While the target network encodes the previous solution, a second network — called the online network in the literature — finds the new solution. This network is updated at each step by moving in the direction that minimizes the DQN objective.
The gradient vector from minimizing the DQN objective needs to be large enough to cancel the default gravity toward the previous solution (the target network). If the online and target networks are close, the proximal update would behave similarly to the standard DQN update. But if the two networks are far apart, the proximal update can be significantly different from the DQN update, in that it would encourage closing the gap between the two networks. In our formulation, we can tune the degree of gravity exerted by the previous solution, with noisier updates requiring higher gravity.
While proximal updates lead to slower shifts in the neural-network parameters, they also lead to faster improvement at obtaining high rewards, the primary quantity of interest in RL. We show in our paper that this improvement applies to both the interim performance of the agent and its asymptotic. It also applies both in the context of planning with noise and in the context of learning on large-scale domains where the presence of noise is all but guaranteed.

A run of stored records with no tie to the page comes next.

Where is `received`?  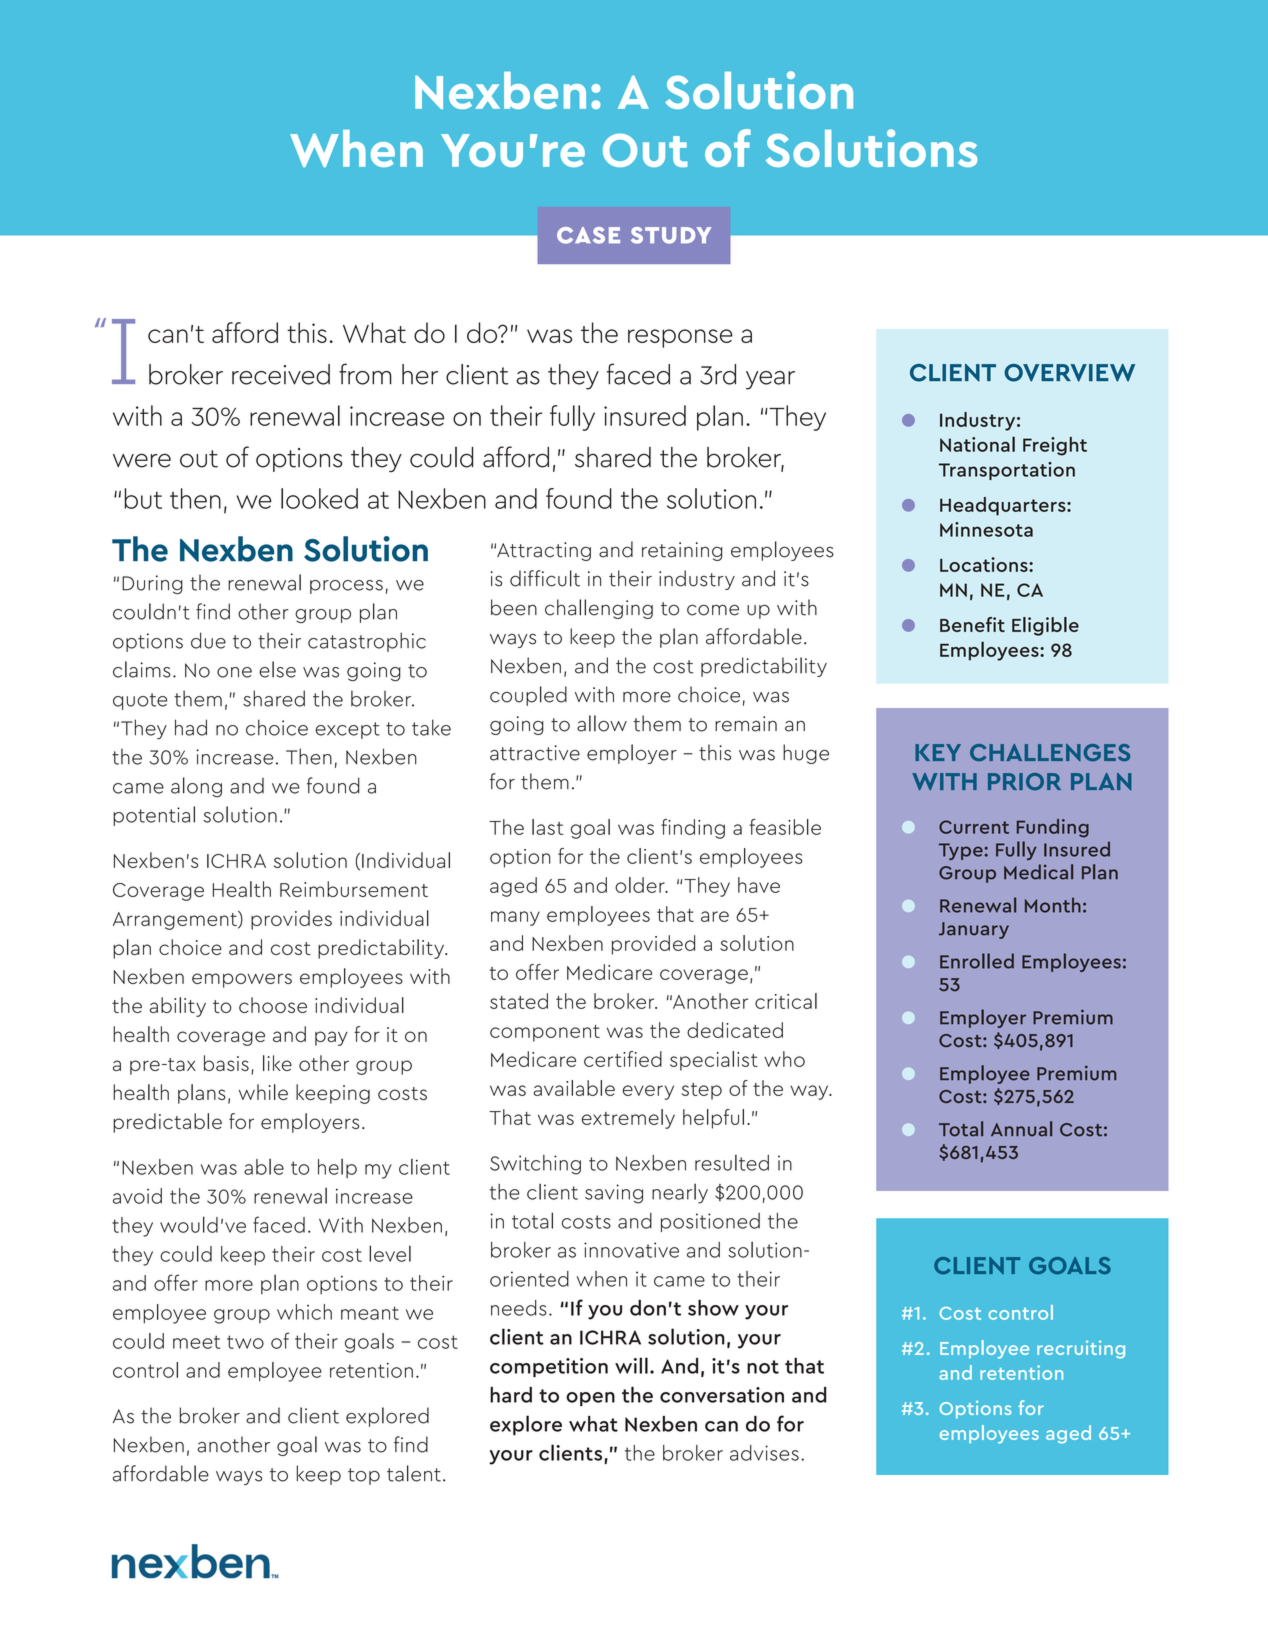
received is located at coordinates (281, 374).
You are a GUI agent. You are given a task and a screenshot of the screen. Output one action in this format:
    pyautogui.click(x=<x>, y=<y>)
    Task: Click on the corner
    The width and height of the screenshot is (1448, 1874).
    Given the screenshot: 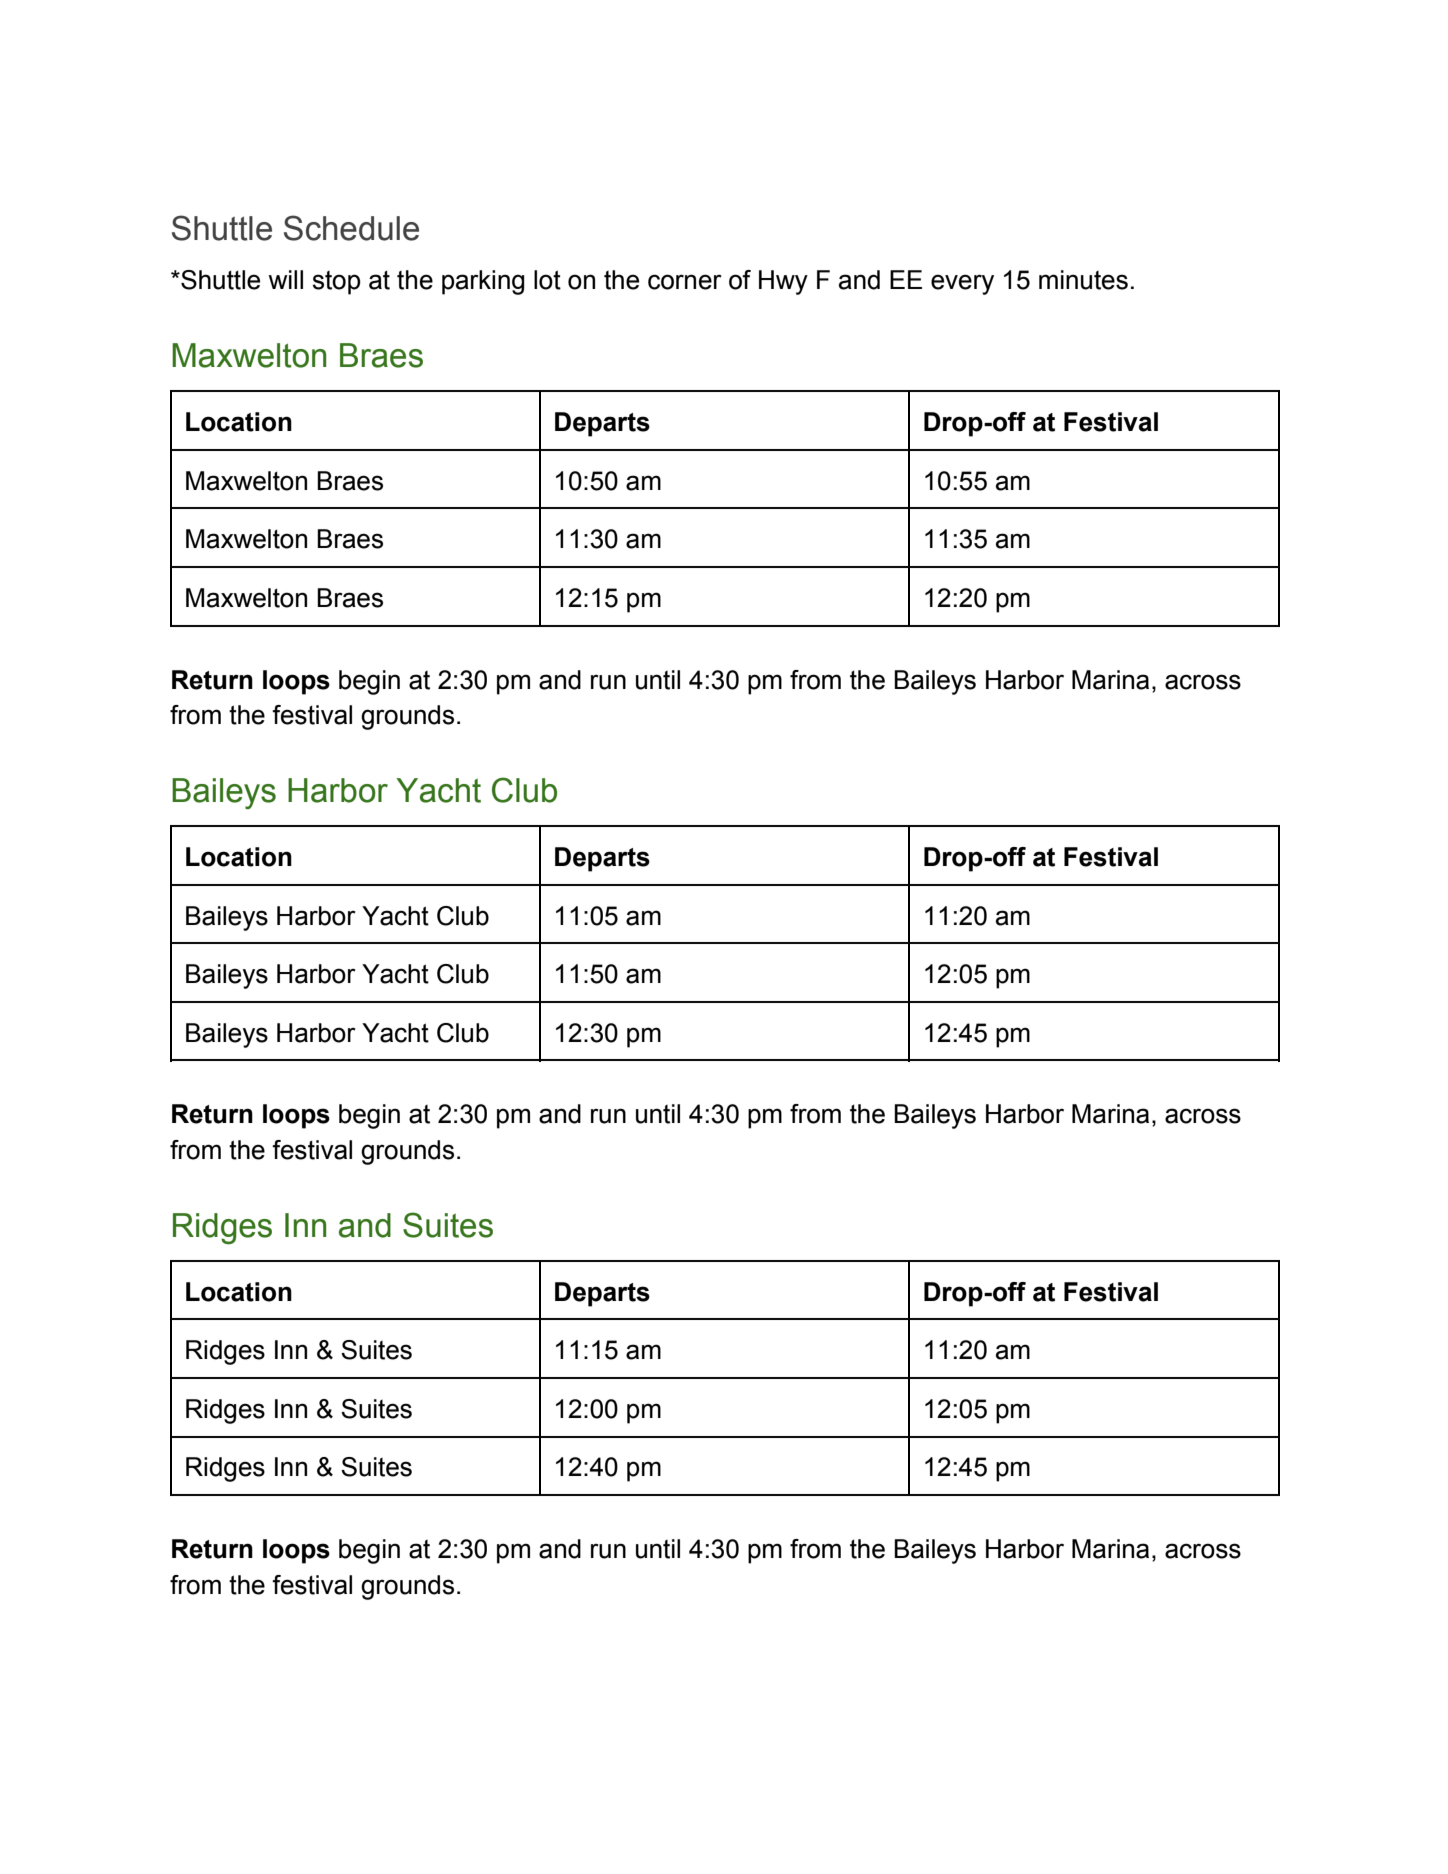 What is the action you would take?
    pyautogui.click(x=685, y=282)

To evaluate our approach in the learning setting, we added proximal updates to two standard RL algorithms: the DQN algorithm mentioned above and the more competitive Rainbow algorithm, which combines various existing algorithmic improvements in RL.
We then tested the new algorithms, called DQN with Proximal updates (or DQN Pro) and Rainbow Pro on a standard set of 55 Atari games. We can see from the graph of the results that (1) the Pro agents overperform their counterparts; (2) the basic DQN agent is able to obtain human-level performance after 120 million interactions with the environment (frames); and (3) Rainbow Pro achieves a 40% relative improvement over the original Rainbow agent.
Further, to ensure that proximal updates do in fact result in smoother and slower parameter changes, we measure the norm differences between consecutive DQN solutions. We expect the magnitude of our updates to be smaller when using proximal updates. In the graphs below, we confirm this expectation on the four different Atari games tested.
Overall, our empirical and theoretical results support the claim that when optimizing for a new solution in deep RL, it is beneficial for the optimizer to gravitate toward the previous solution. More importantly, we see that simple improvements in deep-RL optimization can lead to significant positive gains in the agent’s performance. We take this as evidence that further exploration of optimization algorithms in deep RL would be fruitful.
We have released the source code for our solution on GitHub.